Neal's funnel

This notebook introduces a toy distribution introduced by Radford Neal and is the $d+1$ dimensional,

$p(\boldsymbol{x},\nu) = \left[\prod_{i=1}^{d} \mathcal{N}(x_i|0,e^{\nu / 2})\right] \mathcal{N}(\nu|0,3),$

which has shown to cause problems for samplers owing to its "funnel" shaped geometry in the marginals $(x_i,\nu)$,

$p(x_i,\nu) = \mathcal{N}(x_i|0,e^{\nu / 2})\mathcal{N}(\nu|0,3),$

which we now plot.


In [1]:
import pints
import pints.toy
import numpy as np
import matplotlib.pyplot as plt

# Create log pdf
log_pdf = pints.toy.NealsFunnelLogPDF()

# Plot marginal density
levels = np.linspace(-7, -1, 20)
x = np.linspace(-10, 10, 100)
y = np.linspace(-10, 10, 100)
X, Y = np.meshgrid(x, y)
Z = [[log_pdf.marginal_log_pdf(i, j) for i in x] for j in y]
plt.contour(X, Y, Z, levels = levels)
plt.xlabel('x_i')
plt.ylabel('nu')
plt.show()


We can also sample independently from this toy LogPDF, and add that to the visualisation:


In [2]:
direct = log_pdf.sample(1500)

plt.contour(X, Y, Z, levels=levels, colors='k', alpha=0.2)
plt.scatter(direct[:, 0], direct[:, 9], alpha=0.2)
plt.xlim(-10, 10)
plt.ylim(-10, 10)
plt.show()


We now try to sample from the distribution with MCMC:


In [3]:
# Create an adaptive covariance MCMC routine
x0 = np.random.uniform(-25, 25, size=(3, 10))
mcmc = pints.MCMCController(log_pdf, 3, x0, method=pints.HaarioBardenetACMC)

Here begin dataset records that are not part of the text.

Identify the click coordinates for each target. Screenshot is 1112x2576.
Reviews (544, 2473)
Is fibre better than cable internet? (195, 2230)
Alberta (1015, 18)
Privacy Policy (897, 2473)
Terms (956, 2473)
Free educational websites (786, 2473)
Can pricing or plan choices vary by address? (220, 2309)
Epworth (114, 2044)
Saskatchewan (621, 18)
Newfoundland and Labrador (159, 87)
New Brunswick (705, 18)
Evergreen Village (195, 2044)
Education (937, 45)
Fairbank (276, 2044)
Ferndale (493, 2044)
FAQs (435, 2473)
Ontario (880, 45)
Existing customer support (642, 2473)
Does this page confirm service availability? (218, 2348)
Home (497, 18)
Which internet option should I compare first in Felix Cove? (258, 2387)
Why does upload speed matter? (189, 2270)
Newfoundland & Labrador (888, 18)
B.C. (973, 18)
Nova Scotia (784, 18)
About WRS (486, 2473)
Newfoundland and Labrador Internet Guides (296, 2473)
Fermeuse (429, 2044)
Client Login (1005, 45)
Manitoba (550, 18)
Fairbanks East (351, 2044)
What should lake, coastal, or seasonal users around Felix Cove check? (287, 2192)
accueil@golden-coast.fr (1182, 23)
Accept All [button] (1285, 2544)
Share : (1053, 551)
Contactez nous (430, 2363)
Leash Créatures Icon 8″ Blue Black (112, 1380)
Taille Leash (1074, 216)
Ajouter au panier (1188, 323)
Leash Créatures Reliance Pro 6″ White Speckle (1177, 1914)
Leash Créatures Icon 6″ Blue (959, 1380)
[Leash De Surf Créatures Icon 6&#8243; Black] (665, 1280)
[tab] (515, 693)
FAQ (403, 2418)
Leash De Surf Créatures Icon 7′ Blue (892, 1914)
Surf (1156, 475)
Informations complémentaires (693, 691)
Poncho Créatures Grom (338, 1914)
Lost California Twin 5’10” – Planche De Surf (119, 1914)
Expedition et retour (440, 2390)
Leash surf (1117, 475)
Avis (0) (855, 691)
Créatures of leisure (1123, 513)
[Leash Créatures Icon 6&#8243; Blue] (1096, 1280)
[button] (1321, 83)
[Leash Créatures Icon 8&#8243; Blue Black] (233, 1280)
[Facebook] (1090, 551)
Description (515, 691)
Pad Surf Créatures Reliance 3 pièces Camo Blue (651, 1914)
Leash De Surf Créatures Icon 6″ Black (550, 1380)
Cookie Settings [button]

# Stop after 10000 iterations
mcmc.set_max_iterations(3000)

# Disable logging
mcmc.set_log_to_screen(False)

# Run!
print('Running...')
chains = mcmc.run()
print('Done!')

# Discard warm-up
chains = [chain[1000:] for chain in chains]


Running...
Done!

The adaptive covariance fails to get into the funnel region.


In [4]:
stacked = np.vstack(chains)
plt.contour(X, Y, Z, levels=levels, colors='k', alpha=0.2)
plt.scatter(stacked[:, 0], stacked[:, 9], alpha=0.2)
plt.xlim(-10, 10)
plt.ylim(-10, 10)
plt.show()


Now check how close the result is to the expected result, using the Kullback-Leibler divergence, and compare this to the result from sampling directly.


In [5]:
print(log_pdf.kl_divergence(stacked))
print(log_pdf.kl_divergence(direct))


1.66259443754
8.35418859013e-05

Hamiltonian Monte Carlo fares much better on this curved density.


In [28]:
# Create an adaptive covariance MCMC routine
x0 = np.random.uniform(0, 10, size=(3, 10))
sigma0 = np.repeat(0.25, 10)
mcmc = pints.MCMCController(log_pdf, 3, x0, method=pints.HamiltonianMCMC, sigma0=sigma0)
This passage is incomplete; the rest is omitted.